> **WHAT IS NEEDED**:
Give every line below again, exactly.
**** INFORMATION PROVIDED
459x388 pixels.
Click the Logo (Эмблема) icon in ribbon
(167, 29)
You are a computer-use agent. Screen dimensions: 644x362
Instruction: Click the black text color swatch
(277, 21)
********
> **WRITTEN ANSWER**:
459x388 pixels.
Click the Logo (Эмблема) icon in ribbon
(167, 29)
You are a computer-use agent. Screen dimensions: 644x362
Instruction: Click the black text color swatch
(277, 21)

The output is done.